I'm comfortable that I've achieved that purpose; there is therefore no further benefit in me trying to debate with you when you are only interested in what you're pretending I've said anyway.

sillage · 18/09/2019 16:16

Some sex workers prefer being called hookers. Many sex workers in legal pornography have signed contracts to be called hookers and other things (do an internet search for "cumbucket"). I thought you'd have more respect for the agency of legal sex workers in the porn industry to make their own decisions about how their employees advertise their occupation.

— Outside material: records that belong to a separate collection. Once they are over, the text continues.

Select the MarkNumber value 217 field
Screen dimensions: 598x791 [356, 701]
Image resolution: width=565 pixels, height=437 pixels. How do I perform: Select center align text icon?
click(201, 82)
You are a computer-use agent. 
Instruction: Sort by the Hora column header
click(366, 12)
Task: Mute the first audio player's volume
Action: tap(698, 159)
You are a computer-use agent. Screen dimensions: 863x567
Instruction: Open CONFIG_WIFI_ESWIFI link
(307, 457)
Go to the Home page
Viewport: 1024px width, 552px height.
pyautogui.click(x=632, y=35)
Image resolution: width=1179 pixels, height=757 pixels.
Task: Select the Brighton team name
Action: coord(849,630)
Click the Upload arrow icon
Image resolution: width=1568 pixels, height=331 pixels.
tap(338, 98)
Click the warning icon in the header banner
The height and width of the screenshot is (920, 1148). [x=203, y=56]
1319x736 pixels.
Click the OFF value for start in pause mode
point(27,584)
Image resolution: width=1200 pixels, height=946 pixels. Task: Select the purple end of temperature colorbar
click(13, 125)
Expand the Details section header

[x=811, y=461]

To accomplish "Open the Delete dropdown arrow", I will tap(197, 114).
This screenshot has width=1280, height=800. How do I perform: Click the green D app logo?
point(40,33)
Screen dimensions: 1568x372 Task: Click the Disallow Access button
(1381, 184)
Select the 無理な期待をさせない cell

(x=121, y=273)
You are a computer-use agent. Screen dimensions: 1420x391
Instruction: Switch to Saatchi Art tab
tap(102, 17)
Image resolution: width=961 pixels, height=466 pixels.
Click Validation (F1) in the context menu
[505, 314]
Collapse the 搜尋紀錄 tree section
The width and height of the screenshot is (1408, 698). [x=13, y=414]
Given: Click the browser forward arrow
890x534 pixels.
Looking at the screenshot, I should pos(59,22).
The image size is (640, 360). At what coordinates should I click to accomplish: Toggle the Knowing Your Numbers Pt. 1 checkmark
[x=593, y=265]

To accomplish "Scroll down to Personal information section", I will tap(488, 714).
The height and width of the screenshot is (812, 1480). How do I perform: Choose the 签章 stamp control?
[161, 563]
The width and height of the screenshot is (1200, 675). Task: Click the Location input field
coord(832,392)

It's always a good time for an Andrea Dworkin quote, this one reminds men they are humans who can make necessary changes if they had the will to do so:

“I don’t believe rape is inevitable or natural. If I did, I would have no reason to be here. If I did, my political practice would be different than it is. Have you ever wondered why we [women] are not just in armed combat against you? It’s not because there’s a shortage of kitchen knives in this country. It is because we believe in your humanity, against all the evidence.”

ReanimatedSGB · 18/09/2019 17:58

Because coercing consent with payment is per se an abusive act - regardless of whether or not the victim perceives it as such.

Do you honestly not understand how dangerous it is to insist that you/'society' get to decide whether or not a person has consented to a sexual act? If women are to maintain full bodily autonomy and human rights, that has to include the right to make choices about their own bodies that others may disapprove of.

coatlessinspokane · 18/09/2019 18:04

It’s odd. Why would you want to sleep with someone who doesn’t really want to sleep you, who wouldn’t sleep with you if you weren’t paying them?

sillage · 18/09/2019 18:25

SGB, it's not society telling women what they can do with their bodies, it's society telling men what they can't do with their money.